I think there's a common misconception that both Iowa and Nebraska are really flat states. I've traveled extensively throughout all states in the Midwest, and most of IA and NE are hilly. NE is hilly pretty much anywhere you go that's away from I-80. Almost the whole state is hilly. There isn't a huge amount of elevation differential between the tops of the hills and bottoms of the valleys, but much if not most of the topography is on a slope. My guess as to why everybody thinks NE is so flat is that their introduction to NE is driving across it on I-80, which follows the perfectly flat Platte river valley almost all the way across the state. You can't see the hills from I-80, but drive 5-10 miles in either direction from it pretty much anywhere in the state and you'll be in the hills.
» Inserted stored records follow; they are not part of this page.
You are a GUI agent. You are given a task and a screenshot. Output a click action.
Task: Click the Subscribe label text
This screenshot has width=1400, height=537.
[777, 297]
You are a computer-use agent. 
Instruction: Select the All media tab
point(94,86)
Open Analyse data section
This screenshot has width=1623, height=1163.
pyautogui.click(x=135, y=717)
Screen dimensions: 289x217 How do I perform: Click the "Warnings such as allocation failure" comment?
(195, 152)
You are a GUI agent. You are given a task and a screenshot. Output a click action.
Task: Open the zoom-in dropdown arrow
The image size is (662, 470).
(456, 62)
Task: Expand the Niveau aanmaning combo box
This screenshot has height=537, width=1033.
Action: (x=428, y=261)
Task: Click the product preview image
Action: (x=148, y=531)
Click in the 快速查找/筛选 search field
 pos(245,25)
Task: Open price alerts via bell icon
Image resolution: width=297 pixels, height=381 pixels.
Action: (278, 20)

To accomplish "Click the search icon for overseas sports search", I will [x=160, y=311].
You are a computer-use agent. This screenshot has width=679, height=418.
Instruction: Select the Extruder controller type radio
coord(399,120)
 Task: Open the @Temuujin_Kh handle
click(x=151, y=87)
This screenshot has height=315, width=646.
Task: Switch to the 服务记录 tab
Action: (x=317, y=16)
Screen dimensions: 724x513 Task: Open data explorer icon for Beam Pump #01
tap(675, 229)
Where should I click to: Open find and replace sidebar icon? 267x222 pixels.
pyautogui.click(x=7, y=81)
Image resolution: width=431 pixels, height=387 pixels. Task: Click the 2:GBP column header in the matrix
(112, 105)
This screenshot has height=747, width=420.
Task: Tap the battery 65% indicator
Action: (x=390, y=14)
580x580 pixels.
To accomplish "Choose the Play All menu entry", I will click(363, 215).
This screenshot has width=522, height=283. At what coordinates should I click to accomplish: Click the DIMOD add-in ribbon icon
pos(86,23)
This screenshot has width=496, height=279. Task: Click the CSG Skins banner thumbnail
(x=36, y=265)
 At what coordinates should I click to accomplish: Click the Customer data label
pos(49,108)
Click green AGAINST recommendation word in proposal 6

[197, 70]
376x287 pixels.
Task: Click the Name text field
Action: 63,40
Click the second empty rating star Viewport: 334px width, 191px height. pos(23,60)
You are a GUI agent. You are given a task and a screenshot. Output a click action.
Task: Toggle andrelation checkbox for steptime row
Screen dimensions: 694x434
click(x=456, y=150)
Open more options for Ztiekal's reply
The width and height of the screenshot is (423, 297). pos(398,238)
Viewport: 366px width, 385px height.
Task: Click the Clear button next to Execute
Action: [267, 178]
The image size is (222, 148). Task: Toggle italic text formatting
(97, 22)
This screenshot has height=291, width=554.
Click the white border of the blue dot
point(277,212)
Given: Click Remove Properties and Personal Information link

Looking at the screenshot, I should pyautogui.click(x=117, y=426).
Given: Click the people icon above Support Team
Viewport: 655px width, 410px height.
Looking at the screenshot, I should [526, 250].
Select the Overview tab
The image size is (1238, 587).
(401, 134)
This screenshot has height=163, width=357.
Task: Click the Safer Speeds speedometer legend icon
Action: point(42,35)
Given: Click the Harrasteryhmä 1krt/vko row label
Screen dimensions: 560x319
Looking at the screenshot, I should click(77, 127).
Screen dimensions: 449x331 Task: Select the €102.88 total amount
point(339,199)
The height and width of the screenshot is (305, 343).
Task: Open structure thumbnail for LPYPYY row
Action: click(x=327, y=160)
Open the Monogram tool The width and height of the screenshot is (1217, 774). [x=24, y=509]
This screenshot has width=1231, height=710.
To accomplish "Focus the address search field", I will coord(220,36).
Iowa has different topography in different regions. North central Iowa, extending into part of NE Iowa is the only "flat" area. The entire southern third of the state is gently rolling hills with a few flat spots here and there. Most of NW Iowa is flat, but the western edge of the state is the Loess Hills, quite sharp topography in places. Going west on, say, 20, you drive past flat cornfields for aeons and aeons and then the hills start and you go up and down big hills for perhaps 20-30 miles before you hit the Missouri river. Far NE Iowa is incredibly hilly, definitely the hilliest part of the state. You'll drive northward or eastward on straight roads through flat cornfields, but then once you reach a certain place - and it's pretty much a well-defined curve across the state - you'll suddenly find yourself going down an enormous hill, and from that point to the edge of the state you'll be going up and down big hills and around curves. Drive in to Dubuque on highway 20. 20 stays southward of the beginning of the hills until you're only a few miles out of town, so it's pretty much flat with a few slight ups and downs, but then suddenly you go around a few curves and down an enormous hill they call the mile-long hill, and you're suddenly in the hilliest city in the state. Dubuque is my favorite city in Iowa because of its hills and bluffs and confusing streets built on the hills.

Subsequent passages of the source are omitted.